## Extract to read
:::::

SmackDown: Should a Former Prostitute Be Allowed to Teach in Public School?

Filed under: In The News, Opinions, Sex


The oldest profession is also one of the most controversial. Illustration by Christopher Healy


Being an Ex-Hooker Isn't the Same as Being an Ex-Accountant

by Jessica Samakow

"So tell me something unique about you that isn't on your resume," inquires an elementary school principal.

"Oh, I used to be a prostitute," the prospective teacher replies.

"Perfect! You're hired!"

In what bizarre world would this conversation ever take place, you ask? Answer: The Bronx.

Okay, so maybe elementary school art teacher Melissa Petro's interview didn't exactly include the dialogue above. But it may as well have. According to the New York Post, Petro posted an essay this month claiming she also had been a prostitute.

Using her real name and picture, Petro writes, "From October 2006 to January 2007 I accepted money in exchange for sexual services I provided to men I met online in what was then called the "erotic services" section of Craigslist.org" in the Huffington Post.

Petro goes on to explain how her lack of pimp usage somehow made her Craigslist experience safe and convenient. And she claims that her chosen channel of prostitution made her "no more a 'professional' than a person renting a room on the same site" because these people, of course, are not necessarily professional real estate brokers. Somehow, I don't see the correlation. Any way you slice it, a prostitute is a prostitute. I am not quite sure what separates a "professional prostitute" from an "amateur" one.

The self-proclaimed "non-pro" writes in the Huffington Post, "I found the lifestyle physically demanding, emotionally taxing and spiritually bankrupting, and so I made a decision to desist some months after I'd gotten started, exiting the industry just as freely as I'd entered."

Her next move? Becoming an art teacher at an elementary school in the Bronx. While her decision to exit the industry may deserve a pat on the back, I believe that Petro's past should deem her unqualified to be a teacher at an elementary school.

To my knowledge, at the very least, teachers must not have a criminal record if they are to be considered for jobs. So, Petro may have a clear record because she was never formally charged with prostitution. The fact of the matter is, however, that prostitution is illegal. Whether she has run into trouble with the law or not, accepting money for sexual acts is against the law. If Petro had admitted online that she used to rob banks, she likely would not be able to keep her job. We would hope not, at least. Why is this any different?

In today's ever-growing cyber world, published information is impossible to hide. Petro admits that she has not even tried to be cautious about disguising her past on the web. She is aware that her colleagues are "googling" her and that this could be a potential threat to her job. And if your colleagues are "googling you," you better believe that your students are as well.

The students may be young, but they've grown up with Google as their encyclopedia and are undoubtedly curious to find out what their teachers are up to outside of school. In high school, I found a CD that my Spanish teacher's husband, a Jewish cantor, released. Last year, I found a college professor's blog about her adventure to Taiwan. Embarrassing as my Google habit might be, I know that I am not alone.

There is a good chance that Petro's students are too young to even know what a prostitute is. So upon their findings, variations of, "Mommy, what's a prostitute? Can I be one?" probably will follow. It is no wonder that parents are outraged by the exposure of Petro's past and do not want her teaching their kids.

Some might argue that there is a shortage of teachers in less fortunate neighborhoods and that finding them is a difficult task. This may be true, but I hardly think that the "adult services" section on Craigslist is the best place to start looking.

:::::

(Screen-element location listing)
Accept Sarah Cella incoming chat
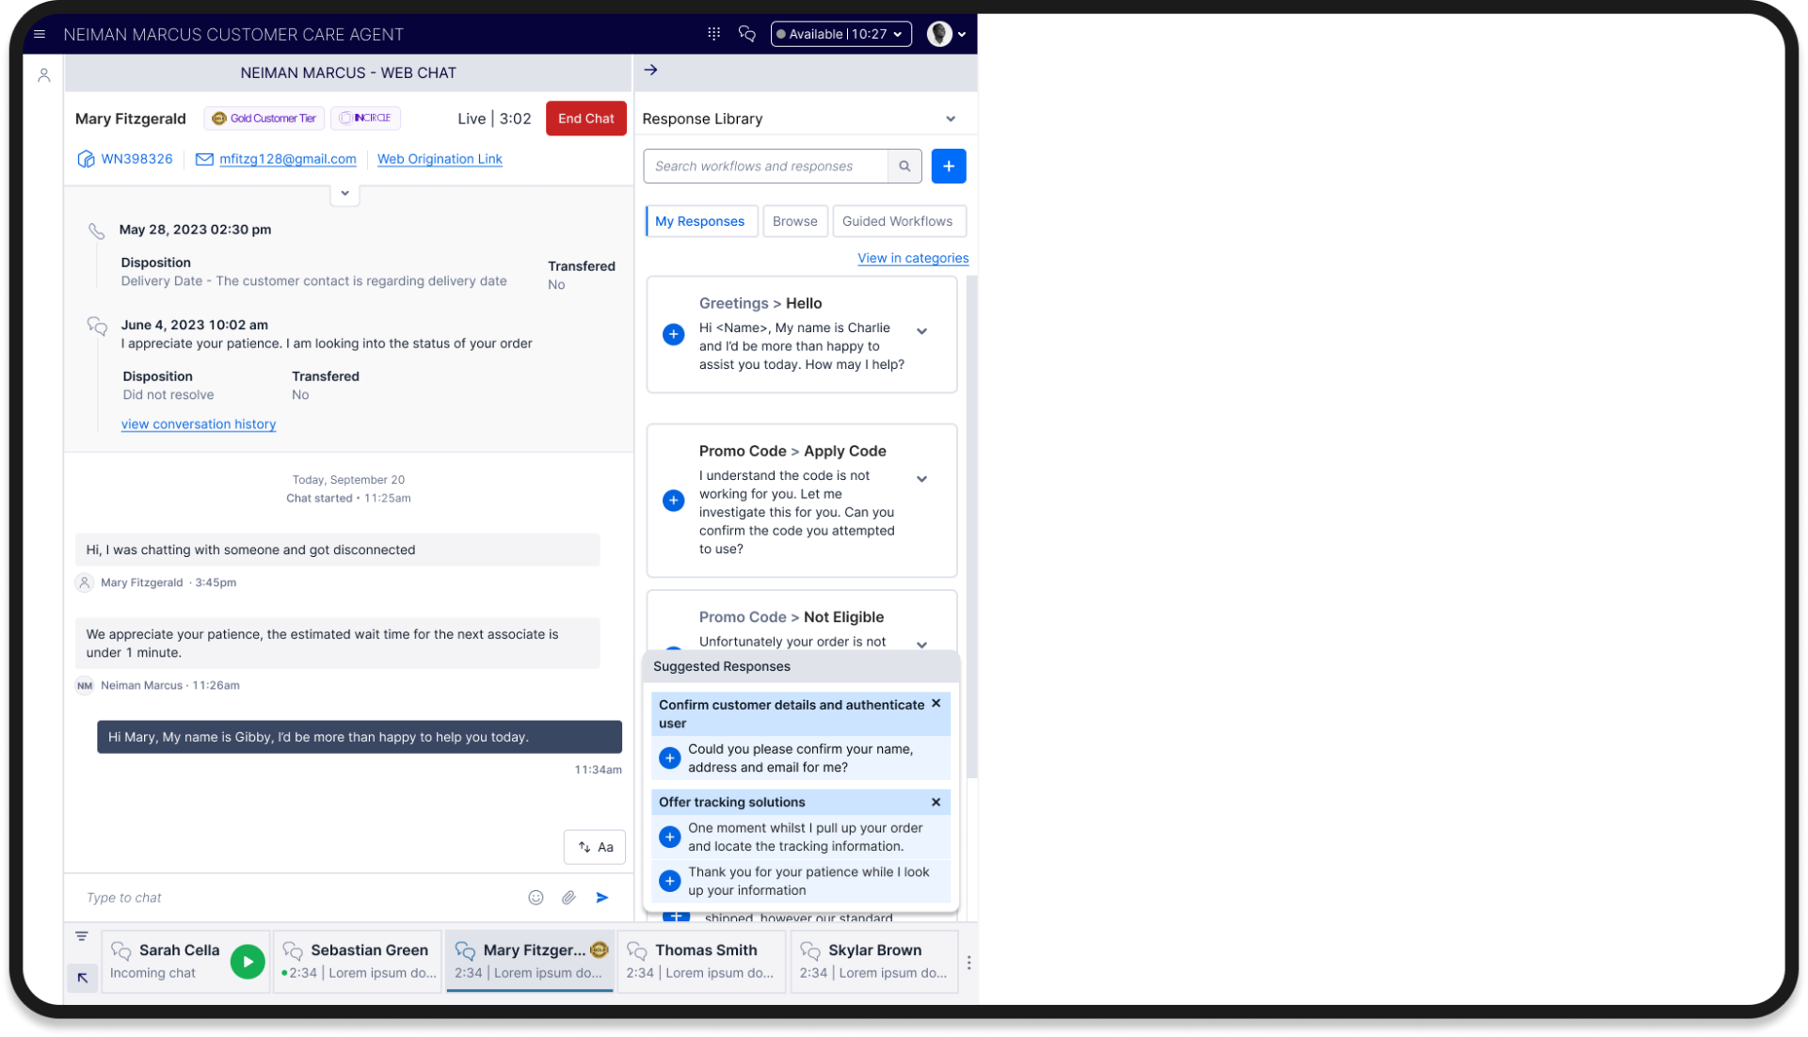The height and width of the screenshot is (1037, 1808). [248, 962]
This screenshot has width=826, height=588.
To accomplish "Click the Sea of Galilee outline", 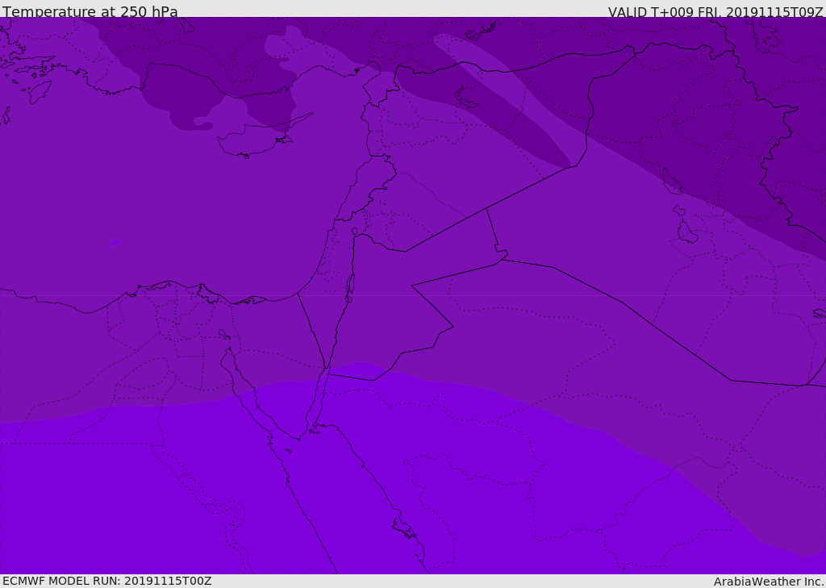I will tap(355, 231).
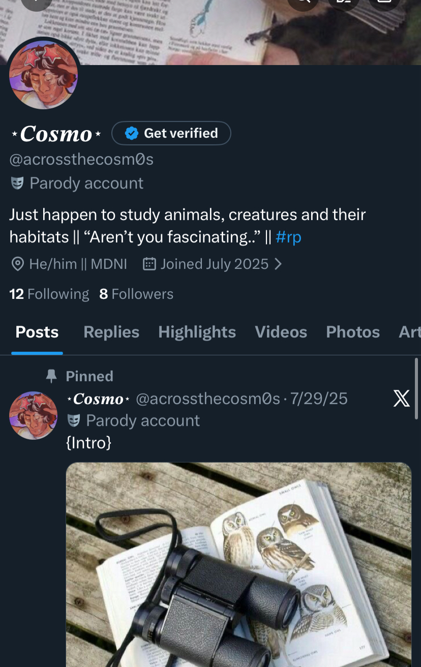This screenshot has width=421, height=667.
Task: Open the #rp hashtag link
Action: point(288,237)
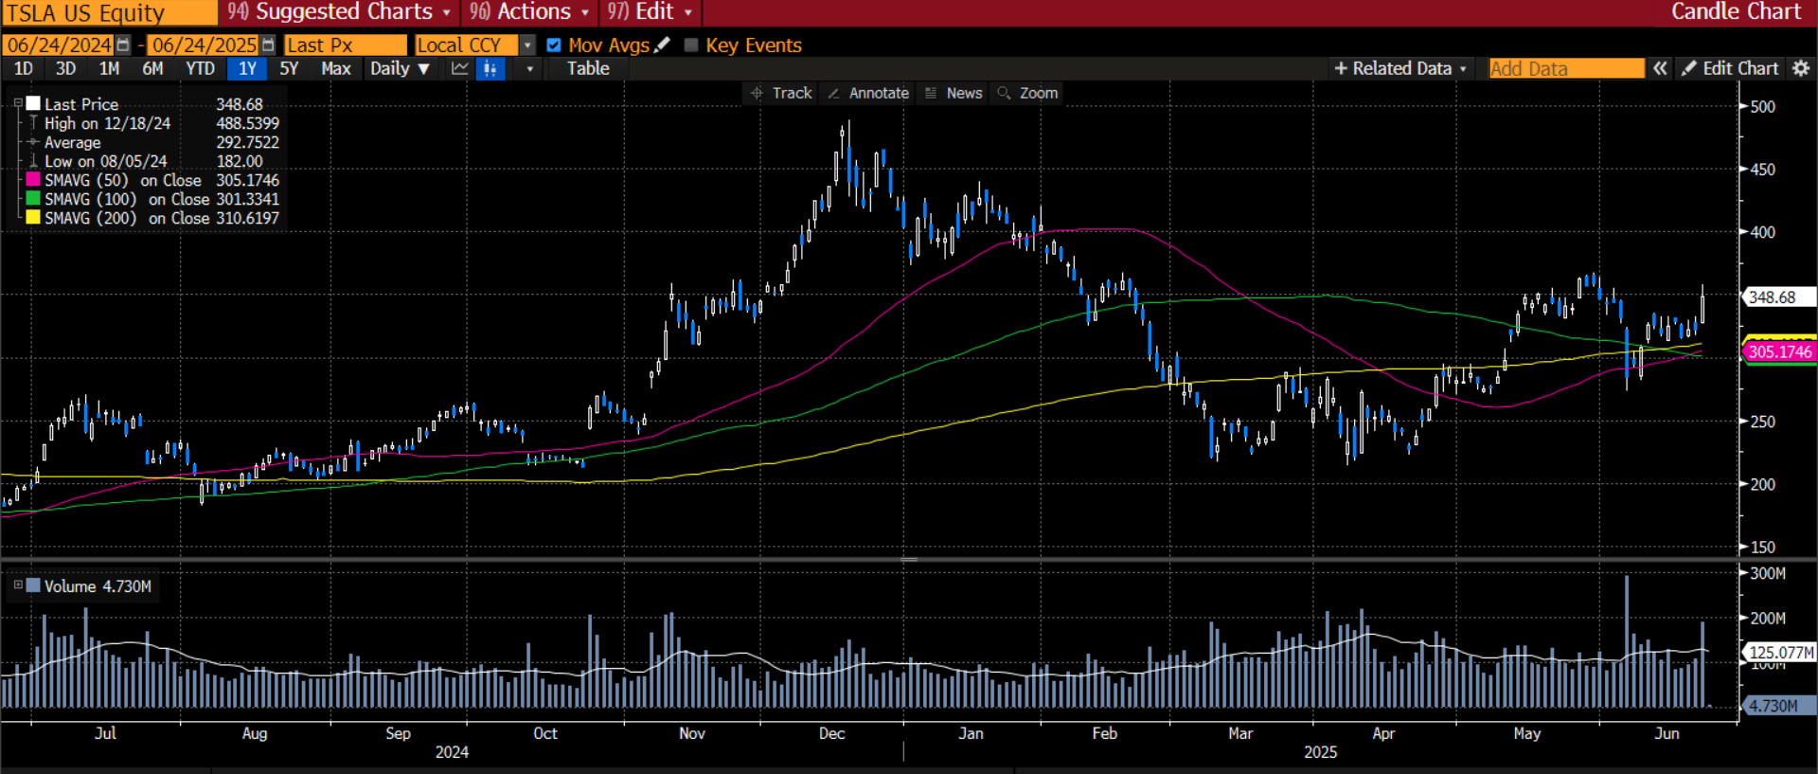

:::::

## Exercise requirements
Summarize the opinion piece about a former prostitute teaching in public school in two sentences. The listing is material of its own and has no connection to the opinion piece.

## Result of this task
The opinion piece argues that Melissa Petro, an art teacher at a Bronx elementary school who wrote in the Huffington Post that she accepted money for sex through Craigslist from October 2006 to January 2007, should be deemed unqualified to teach elementary school, since prostitution is illegal whether or not she was charged. It adds that her students, who grew up with Google, could find her past online, and that parents are outraged and do not want her teaching their children.